The so-called 'connected car' is slowly becoming the default for the modern era. Gone are the days when we focus all our attention on "horse power." Get ready to look into how much "computer power" a car has. In case you were wondering, each of these connected cars has an average power of 20 personal computers and can process 25 gigabytes of data by the hour. Gartner predicts that over a quarter of a billion connected cars will be on the road by 2020. European analysts at the global firm McKinsey & Company believe that the demand for connective devices and services will rise to 170 billion Euros by 2020.
Connected cars offer drivers added comforts and conveniences inside the car, but also increased safety. A great deal of time is being spent in developing connected cars that can communicate with other cars to avoid accidents and sense various phenomena on the road.
These cars, of course, play a game-changing role in the automotive industry and even in the insurance industry. In this article, we will take a look at a few factors for companies to think about with the rise of the connected car so that we can create a more integrated automotive industry that puts the customer's preferences and privacy first.
Checking Data as a Strategy
Since connected cars have Internet capabilities, software updates can be undertaken at any time. The important thing for dealerships to understand in the future is how to use a customer's purchasing habits to their advantage. In an age where most software updates will be done away from a dealership's office, dealerships need to be aware of what consumers want from their connected car experience. This will mean that tracking consumer purchases of software upgrades and various other features will become more important for manufacturers and dealers in the future.
Quality of Data
There is so much bandwidth and data available to connected cars, but the real issue for the future of connected cars' growth, however, will not come from just haphazardly throwing in more data capabilities. Data analysts will be needed to go through different algorithms to both improve and refine the data that is used by connected cars to travel on the roads of tomorrow.
The Connected Car Incorporates All Modern Industries
The connected car is so powerful because it integrates so many companies, from the suppliers to the dealers, from mobile and telecom companies to technology innovators. In an age where technological innovation is happening by the day, the connected car stands at the center of it all. Industry leaders could use the connected car as a symbol for how all players of the automotive industry in the age of the Internet of Things should work together.

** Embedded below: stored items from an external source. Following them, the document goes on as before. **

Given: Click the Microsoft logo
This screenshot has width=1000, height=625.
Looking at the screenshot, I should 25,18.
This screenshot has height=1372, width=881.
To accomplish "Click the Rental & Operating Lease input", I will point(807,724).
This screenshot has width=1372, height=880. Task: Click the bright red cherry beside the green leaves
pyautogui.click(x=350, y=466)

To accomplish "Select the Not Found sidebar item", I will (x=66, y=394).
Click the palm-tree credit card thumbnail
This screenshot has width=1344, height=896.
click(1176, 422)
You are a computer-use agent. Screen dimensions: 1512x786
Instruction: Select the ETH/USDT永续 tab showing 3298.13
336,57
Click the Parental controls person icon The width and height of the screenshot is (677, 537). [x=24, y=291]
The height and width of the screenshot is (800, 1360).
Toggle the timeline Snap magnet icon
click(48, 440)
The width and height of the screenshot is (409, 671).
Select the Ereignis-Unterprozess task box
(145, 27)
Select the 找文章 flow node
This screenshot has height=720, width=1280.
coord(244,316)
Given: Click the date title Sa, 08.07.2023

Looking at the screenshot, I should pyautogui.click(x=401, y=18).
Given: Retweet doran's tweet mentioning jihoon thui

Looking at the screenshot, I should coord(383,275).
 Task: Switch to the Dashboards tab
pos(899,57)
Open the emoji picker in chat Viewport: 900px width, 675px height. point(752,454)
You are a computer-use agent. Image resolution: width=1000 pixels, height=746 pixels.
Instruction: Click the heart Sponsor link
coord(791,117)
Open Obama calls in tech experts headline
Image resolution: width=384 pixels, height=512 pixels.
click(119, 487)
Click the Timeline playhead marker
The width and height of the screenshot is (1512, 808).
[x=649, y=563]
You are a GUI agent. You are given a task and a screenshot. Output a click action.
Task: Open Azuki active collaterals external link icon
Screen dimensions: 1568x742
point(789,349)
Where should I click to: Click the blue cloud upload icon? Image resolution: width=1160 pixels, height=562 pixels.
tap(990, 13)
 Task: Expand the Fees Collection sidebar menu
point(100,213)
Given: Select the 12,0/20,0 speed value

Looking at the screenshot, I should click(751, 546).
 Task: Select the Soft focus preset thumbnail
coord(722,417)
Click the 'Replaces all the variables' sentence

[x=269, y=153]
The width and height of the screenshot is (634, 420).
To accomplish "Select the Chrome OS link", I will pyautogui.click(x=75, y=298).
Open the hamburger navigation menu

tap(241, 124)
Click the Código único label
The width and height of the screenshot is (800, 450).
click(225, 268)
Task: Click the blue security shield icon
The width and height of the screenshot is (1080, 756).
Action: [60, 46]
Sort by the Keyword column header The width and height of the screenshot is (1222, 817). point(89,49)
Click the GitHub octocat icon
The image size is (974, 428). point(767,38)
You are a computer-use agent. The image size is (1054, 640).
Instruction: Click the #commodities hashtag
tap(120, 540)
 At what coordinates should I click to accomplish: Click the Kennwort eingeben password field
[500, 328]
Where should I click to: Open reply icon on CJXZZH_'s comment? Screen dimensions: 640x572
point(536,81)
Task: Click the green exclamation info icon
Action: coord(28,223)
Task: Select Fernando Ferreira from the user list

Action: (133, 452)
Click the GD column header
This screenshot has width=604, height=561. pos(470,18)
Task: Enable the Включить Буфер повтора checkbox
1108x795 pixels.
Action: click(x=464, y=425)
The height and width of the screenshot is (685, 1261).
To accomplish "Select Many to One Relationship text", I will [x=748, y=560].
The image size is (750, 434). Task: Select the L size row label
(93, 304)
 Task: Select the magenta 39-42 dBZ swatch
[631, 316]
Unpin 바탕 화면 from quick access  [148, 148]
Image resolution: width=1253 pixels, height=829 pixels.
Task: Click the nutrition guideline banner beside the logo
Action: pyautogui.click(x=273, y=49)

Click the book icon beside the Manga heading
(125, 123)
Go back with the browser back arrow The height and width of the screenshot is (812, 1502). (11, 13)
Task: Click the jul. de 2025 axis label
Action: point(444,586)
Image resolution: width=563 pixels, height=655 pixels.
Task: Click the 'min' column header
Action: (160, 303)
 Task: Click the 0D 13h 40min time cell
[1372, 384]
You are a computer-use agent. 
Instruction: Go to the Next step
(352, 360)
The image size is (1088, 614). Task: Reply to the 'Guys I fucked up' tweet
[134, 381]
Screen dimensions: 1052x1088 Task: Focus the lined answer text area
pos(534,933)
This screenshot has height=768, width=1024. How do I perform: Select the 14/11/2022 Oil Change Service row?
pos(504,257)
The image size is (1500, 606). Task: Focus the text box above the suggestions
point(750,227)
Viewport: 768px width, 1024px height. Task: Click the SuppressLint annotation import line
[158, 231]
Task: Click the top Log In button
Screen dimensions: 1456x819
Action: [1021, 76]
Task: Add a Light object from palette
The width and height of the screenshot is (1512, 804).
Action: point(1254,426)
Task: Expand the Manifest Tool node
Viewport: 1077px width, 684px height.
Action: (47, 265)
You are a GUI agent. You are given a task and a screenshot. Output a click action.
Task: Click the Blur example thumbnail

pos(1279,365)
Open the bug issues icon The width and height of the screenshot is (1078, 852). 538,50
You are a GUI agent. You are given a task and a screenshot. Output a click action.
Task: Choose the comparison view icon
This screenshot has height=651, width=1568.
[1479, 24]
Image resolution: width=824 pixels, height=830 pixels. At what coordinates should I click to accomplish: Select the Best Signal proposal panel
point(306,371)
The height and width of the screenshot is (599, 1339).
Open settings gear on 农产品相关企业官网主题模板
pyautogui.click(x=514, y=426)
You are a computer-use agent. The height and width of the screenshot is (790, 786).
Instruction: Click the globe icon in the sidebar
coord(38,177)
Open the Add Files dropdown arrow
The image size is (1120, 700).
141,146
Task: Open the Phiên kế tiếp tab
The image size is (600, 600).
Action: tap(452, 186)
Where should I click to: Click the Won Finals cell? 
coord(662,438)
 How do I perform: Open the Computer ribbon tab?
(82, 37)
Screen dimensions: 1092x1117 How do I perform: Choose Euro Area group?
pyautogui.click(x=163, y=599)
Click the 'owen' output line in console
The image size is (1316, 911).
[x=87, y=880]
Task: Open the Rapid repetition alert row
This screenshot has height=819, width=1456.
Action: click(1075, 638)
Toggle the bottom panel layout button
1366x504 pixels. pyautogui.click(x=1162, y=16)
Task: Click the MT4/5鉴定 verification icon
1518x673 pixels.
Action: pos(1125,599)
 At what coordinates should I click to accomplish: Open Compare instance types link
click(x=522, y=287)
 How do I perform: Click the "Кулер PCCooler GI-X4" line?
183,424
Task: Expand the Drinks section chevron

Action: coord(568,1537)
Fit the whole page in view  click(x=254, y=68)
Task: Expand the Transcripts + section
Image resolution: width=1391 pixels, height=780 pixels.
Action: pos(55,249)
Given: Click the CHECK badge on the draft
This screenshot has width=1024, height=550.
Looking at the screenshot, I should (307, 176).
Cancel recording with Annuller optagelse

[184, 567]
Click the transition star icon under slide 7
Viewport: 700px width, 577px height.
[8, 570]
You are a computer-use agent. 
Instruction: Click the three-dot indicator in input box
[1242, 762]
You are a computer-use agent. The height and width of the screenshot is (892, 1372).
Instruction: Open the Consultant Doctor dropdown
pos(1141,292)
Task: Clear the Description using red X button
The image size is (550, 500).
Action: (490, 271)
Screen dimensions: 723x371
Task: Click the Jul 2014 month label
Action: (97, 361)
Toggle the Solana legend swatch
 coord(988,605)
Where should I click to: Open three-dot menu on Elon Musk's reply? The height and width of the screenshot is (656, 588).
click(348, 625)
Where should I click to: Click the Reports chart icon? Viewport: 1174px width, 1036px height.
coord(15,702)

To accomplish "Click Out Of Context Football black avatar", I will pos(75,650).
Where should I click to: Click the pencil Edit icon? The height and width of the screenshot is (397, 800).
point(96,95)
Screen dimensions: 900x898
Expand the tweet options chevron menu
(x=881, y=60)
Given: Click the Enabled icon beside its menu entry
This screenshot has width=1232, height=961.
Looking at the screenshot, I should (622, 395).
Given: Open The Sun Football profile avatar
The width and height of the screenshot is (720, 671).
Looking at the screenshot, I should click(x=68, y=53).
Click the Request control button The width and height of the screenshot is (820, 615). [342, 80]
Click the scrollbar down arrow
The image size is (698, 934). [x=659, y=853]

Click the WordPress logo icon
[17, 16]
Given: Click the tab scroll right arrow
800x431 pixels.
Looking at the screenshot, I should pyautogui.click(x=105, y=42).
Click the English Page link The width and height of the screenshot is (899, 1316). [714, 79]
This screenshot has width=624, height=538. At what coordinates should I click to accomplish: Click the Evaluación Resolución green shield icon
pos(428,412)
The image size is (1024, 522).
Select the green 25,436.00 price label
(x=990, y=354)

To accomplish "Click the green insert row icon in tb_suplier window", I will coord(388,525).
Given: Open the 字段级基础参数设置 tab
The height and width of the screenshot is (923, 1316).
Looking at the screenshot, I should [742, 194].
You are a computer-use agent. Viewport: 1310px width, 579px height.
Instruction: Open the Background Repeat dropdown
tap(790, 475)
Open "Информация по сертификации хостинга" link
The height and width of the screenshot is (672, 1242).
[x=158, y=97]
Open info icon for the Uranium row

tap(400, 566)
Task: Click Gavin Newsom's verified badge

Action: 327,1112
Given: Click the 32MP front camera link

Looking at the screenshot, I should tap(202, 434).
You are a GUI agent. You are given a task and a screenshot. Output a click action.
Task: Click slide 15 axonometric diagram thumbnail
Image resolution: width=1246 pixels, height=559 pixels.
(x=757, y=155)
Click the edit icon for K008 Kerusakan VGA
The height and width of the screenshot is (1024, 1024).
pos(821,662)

Privacy is one of the major issues consumers have with connected cars. In a global survey by McKinsey & Company, consumers around the world expressed grave concerns about their car being hacked. It will be increasingly important for companies to ensure all the data that can be extracted from connected cars will be safe and secure. The key to success in this area will be transparency between the company's capabilities and privacy procedures. Companies may have to change their auto protection insurance policies to include sections on privacy issues.
The connected car comes with great promises, but also threat. The greatest threat comes to those working as older equipment manufacturers. Telecommunications companies and software providers are now infiltrating the automotive sector. People are increasingly demanding Internet connectivity and mobile accessibility above everything else in their automotive experience. Those that work in the traditional automotive industry will have to make significant changes in how they relate to their customers and in what products and services they offer. While these innovations can lead to changes in how we experience driving, carmakers and dealers will increasingly have to deal with mobile partners to give customers of the future what they want from connected cars.